• **Collected data**:
»»

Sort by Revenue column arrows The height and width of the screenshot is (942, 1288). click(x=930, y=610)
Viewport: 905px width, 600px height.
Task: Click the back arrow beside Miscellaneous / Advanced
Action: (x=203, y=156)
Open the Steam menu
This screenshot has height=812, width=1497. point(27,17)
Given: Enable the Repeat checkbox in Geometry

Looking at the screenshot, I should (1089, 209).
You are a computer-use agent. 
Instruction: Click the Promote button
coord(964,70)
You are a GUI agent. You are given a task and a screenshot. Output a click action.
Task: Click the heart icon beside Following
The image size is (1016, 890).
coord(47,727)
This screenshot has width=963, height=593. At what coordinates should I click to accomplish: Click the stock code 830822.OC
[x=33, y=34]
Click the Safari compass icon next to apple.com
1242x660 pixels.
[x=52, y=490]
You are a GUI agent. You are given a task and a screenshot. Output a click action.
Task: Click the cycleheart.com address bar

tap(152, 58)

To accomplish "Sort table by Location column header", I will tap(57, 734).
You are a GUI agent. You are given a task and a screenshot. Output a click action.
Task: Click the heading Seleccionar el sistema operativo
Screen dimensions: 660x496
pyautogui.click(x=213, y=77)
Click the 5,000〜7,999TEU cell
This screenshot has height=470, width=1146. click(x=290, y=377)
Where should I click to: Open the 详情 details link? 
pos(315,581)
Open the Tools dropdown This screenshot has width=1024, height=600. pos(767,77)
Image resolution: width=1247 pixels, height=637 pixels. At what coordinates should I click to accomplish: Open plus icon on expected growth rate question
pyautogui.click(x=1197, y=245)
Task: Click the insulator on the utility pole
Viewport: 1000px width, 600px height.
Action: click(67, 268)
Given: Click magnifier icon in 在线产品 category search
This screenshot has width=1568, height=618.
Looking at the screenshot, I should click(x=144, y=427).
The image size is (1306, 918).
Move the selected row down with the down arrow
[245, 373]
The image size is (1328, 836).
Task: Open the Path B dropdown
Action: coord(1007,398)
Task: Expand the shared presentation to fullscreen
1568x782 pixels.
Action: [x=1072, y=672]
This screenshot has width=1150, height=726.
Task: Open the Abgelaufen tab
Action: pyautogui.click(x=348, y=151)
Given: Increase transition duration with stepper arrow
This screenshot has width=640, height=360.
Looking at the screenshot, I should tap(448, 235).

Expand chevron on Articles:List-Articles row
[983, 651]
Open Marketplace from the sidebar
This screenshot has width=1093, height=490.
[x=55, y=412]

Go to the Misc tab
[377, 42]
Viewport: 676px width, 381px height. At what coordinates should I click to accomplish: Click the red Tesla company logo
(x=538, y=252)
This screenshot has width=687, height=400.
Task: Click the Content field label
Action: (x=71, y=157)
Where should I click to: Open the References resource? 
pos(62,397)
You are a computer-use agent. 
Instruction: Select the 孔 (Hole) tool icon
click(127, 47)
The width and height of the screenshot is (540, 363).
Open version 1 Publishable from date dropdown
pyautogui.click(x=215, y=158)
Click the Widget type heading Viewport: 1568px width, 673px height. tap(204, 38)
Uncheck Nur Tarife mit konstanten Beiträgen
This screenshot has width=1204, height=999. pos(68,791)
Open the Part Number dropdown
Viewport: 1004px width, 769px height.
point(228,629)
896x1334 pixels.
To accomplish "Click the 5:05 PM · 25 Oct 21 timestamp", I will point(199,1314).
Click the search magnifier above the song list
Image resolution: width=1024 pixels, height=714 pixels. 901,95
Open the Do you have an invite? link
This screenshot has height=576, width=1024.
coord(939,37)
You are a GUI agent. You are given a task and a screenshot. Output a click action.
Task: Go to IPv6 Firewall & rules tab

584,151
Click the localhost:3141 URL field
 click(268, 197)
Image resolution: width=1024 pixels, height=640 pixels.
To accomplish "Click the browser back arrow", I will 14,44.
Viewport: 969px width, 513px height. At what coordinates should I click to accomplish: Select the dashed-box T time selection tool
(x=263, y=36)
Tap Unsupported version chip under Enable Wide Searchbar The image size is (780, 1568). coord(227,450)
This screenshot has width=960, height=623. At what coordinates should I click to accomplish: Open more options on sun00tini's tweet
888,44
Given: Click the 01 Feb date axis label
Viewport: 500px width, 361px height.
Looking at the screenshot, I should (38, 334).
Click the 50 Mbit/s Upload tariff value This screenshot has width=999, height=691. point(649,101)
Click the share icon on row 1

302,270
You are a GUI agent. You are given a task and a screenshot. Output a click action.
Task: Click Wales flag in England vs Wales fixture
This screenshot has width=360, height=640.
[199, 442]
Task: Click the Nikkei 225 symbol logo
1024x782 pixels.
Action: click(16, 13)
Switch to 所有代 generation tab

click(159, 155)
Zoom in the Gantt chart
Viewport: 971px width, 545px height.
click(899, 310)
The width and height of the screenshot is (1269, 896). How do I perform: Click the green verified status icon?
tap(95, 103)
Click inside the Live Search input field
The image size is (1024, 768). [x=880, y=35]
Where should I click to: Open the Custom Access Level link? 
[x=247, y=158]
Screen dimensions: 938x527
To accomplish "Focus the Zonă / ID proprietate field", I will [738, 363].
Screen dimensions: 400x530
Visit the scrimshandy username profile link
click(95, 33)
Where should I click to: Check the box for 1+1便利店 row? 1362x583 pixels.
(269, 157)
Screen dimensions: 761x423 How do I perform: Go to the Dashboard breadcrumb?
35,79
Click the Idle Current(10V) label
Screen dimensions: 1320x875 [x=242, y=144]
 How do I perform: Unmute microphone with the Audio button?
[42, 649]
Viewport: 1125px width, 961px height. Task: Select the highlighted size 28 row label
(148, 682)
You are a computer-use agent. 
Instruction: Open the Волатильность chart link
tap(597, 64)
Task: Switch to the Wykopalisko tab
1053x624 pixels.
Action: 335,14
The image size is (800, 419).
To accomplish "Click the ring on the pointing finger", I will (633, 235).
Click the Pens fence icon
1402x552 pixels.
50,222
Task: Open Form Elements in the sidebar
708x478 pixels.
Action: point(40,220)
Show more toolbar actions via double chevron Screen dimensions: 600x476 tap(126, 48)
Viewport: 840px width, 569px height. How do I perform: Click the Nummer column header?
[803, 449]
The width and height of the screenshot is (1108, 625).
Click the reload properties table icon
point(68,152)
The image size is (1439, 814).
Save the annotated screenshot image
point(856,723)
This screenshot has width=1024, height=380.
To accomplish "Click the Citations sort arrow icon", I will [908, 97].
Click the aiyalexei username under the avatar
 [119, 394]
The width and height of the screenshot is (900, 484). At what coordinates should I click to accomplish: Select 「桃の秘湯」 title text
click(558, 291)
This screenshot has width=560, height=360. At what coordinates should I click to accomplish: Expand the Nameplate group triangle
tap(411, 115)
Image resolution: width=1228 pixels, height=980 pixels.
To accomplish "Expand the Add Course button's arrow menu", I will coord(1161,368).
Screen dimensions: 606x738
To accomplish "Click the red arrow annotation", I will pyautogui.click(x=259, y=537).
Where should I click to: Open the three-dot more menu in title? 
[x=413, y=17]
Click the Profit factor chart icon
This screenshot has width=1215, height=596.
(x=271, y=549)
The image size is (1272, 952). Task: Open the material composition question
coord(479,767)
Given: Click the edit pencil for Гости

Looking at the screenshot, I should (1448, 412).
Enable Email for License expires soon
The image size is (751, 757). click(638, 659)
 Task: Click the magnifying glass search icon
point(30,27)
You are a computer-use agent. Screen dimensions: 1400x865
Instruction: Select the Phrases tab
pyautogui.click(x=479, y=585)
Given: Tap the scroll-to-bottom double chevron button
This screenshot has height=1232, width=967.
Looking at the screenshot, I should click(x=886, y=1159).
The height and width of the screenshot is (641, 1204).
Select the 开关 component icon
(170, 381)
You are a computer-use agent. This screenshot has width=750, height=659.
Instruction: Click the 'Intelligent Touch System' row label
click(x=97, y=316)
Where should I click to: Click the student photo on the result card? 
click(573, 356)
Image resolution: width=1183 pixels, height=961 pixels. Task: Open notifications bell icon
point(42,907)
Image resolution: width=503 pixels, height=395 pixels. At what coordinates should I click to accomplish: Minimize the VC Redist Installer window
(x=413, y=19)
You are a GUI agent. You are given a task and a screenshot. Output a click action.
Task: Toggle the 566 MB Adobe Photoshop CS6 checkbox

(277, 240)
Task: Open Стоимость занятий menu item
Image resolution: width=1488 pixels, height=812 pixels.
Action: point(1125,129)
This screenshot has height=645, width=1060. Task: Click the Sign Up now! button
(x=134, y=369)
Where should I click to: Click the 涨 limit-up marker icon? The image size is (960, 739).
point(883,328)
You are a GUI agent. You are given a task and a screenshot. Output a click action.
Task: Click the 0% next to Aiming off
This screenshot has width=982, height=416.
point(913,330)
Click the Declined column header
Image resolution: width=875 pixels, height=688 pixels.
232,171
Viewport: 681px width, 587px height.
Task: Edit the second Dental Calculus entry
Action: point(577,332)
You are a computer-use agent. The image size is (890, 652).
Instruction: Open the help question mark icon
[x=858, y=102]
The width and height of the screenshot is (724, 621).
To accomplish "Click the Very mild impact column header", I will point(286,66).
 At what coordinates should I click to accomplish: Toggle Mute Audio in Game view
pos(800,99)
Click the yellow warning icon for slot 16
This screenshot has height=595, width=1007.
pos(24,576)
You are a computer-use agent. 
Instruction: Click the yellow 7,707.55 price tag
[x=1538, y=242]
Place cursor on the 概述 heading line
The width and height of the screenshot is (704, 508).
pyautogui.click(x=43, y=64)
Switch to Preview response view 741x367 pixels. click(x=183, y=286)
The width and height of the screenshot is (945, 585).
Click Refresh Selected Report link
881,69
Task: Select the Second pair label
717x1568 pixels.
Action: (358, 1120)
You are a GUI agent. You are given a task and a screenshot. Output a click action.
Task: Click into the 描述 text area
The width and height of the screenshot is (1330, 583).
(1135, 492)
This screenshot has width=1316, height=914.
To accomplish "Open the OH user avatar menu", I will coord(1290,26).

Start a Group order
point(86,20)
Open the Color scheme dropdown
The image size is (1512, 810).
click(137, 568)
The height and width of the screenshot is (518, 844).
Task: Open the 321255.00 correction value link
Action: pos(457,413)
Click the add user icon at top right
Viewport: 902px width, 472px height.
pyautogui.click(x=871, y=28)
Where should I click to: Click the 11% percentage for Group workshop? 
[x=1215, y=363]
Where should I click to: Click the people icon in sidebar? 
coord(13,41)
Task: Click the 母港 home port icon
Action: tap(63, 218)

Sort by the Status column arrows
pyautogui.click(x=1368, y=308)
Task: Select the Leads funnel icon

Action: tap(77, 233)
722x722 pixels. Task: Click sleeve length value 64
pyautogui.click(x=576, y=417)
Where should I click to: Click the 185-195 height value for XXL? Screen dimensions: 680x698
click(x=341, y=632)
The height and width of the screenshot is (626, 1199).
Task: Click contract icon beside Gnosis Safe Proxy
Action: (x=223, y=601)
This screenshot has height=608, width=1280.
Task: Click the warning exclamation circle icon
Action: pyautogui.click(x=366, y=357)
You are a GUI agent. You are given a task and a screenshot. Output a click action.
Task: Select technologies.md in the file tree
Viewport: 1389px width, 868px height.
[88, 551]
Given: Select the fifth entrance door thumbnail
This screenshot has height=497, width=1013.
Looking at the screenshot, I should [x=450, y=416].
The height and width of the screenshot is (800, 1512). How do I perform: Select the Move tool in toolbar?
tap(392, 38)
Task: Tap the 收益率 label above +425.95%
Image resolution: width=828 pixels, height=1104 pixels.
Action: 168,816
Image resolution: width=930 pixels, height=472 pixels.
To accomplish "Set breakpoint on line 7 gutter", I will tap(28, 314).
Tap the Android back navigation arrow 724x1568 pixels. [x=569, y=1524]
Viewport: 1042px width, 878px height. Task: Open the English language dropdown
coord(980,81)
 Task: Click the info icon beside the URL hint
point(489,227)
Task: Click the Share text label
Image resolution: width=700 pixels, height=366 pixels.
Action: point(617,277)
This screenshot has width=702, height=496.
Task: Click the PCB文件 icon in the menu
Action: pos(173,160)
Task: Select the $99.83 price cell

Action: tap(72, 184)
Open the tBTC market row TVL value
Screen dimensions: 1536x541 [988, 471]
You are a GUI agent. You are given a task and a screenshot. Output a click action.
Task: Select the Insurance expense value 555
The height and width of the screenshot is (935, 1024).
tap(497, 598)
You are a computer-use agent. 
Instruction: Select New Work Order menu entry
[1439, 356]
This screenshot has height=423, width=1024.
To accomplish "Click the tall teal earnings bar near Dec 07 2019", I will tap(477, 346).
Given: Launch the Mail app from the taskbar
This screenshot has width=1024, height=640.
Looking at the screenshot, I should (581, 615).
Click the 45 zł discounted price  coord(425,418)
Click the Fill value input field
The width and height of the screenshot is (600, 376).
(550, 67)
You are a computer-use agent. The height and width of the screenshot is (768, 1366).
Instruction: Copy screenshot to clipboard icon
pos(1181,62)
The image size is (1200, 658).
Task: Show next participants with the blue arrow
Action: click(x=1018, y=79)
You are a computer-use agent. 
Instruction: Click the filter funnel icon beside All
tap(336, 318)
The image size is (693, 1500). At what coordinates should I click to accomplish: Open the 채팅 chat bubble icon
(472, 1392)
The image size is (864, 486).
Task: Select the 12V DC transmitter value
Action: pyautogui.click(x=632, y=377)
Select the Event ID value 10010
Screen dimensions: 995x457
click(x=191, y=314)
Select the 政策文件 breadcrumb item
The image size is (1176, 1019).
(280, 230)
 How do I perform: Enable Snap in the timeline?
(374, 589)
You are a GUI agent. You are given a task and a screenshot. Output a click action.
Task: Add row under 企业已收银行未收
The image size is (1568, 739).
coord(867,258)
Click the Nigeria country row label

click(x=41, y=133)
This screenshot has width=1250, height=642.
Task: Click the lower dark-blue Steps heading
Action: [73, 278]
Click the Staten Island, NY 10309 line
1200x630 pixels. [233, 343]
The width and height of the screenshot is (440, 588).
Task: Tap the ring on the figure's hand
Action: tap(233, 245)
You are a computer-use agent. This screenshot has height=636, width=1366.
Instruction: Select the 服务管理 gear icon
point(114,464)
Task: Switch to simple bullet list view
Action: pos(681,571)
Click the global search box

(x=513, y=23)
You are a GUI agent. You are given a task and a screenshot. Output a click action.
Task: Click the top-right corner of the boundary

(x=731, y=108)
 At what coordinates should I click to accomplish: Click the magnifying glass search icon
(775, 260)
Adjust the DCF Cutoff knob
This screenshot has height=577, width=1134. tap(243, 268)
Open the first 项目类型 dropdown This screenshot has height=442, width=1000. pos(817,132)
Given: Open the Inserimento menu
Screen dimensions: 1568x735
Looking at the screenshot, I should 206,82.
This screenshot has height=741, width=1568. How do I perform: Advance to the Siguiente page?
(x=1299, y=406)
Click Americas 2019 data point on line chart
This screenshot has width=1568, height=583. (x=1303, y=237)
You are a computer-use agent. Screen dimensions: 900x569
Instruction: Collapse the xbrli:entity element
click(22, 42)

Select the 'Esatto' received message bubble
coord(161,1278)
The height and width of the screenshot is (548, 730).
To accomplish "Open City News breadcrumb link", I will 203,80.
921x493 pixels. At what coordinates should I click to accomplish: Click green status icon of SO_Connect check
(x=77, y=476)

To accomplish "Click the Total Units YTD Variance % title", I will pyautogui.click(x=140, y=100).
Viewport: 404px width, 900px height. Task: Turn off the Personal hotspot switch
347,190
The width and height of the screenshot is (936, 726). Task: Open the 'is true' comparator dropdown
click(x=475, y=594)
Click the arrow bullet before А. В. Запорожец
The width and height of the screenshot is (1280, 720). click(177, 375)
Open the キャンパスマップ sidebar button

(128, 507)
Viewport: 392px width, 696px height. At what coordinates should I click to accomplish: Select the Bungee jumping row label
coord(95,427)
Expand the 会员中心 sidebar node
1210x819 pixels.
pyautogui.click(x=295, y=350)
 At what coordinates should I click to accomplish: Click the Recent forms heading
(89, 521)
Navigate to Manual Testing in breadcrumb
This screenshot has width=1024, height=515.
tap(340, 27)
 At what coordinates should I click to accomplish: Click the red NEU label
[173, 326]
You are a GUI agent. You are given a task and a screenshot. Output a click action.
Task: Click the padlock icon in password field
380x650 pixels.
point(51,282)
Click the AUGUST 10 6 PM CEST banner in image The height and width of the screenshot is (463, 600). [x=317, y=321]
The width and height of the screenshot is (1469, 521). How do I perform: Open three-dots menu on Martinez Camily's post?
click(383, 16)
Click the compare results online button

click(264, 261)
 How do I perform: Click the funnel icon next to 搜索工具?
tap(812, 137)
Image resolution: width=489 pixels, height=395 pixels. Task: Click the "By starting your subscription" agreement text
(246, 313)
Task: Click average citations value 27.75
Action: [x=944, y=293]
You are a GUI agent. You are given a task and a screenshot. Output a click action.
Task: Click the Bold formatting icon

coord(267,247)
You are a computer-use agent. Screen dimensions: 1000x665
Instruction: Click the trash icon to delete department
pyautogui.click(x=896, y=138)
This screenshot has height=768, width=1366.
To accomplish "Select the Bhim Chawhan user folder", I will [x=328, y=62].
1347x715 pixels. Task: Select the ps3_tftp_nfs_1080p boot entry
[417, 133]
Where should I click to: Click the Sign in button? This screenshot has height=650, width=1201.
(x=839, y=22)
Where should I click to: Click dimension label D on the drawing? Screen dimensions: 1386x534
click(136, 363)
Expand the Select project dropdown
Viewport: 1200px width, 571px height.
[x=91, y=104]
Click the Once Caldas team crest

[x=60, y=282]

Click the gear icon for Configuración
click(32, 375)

««

• **WORK ITEM**:
Please write out, exactly as they appear, the line that contains "Navigate to Manual Testing in breadcrumb" and every line after it up to the end of the entries above, and no others.

• **RESULT BELOW**:
Navigate to Manual Testing in breadcrumb
This screenshot has width=1024, height=515.
tap(340, 27)
 At what coordinates should I click to accomplish: Click the red NEU label
[173, 326]
You are a GUI agent. You are given a task and a screenshot. Output a click action.
Task: Click the padlock icon in password field
380x650 pixels.
point(51,282)
Click the AUGUST 10 6 PM CEST banner in image The height and width of the screenshot is (463, 600). [x=317, y=321]
The width and height of the screenshot is (1469, 521). How do I perform: Open three-dots menu on Martinez Camily's post?
click(383, 16)
Click the compare results online button

click(264, 261)
 How do I perform: Click the funnel icon next to 搜索工具?
tap(812, 137)
Image resolution: width=489 pixels, height=395 pixels. Task: Click the "By starting your subscription" agreement text
(246, 313)
Task: Click average citations value 27.75
Action: [x=944, y=293]
You are a GUI agent. You are given a task and a screenshot. Output a click action.
Task: Click the Bold formatting icon

coord(267,247)
You are a computer-use agent. Screen dimensions: 1000x665
Instruction: Click the trash icon to delete department
pyautogui.click(x=896, y=138)
This screenshot has height=768, width=1366.
To accomplish "Select the Bhim Chawhan user folder", I will [x=328, y=62].
1347x715 pixels. Task: Select the ps3_tftp_nfs_1080p boot entry
[417, 133]
Where should I click to: Click the Sign in button? This screenshot has height=650, width=1201.
(x=839, y=22)
Where should I click to: Click dimension label D on the drawing? Screen dimensions: 1386x534
click(136, 363)
Expand the Select project dropdown
Viewport: 1200px width, 571px height.
[x=91, y=104]
Click the Once Caldas team crest

[x=60, y=282]

Click the gear icon for Configuración
click(32, 375)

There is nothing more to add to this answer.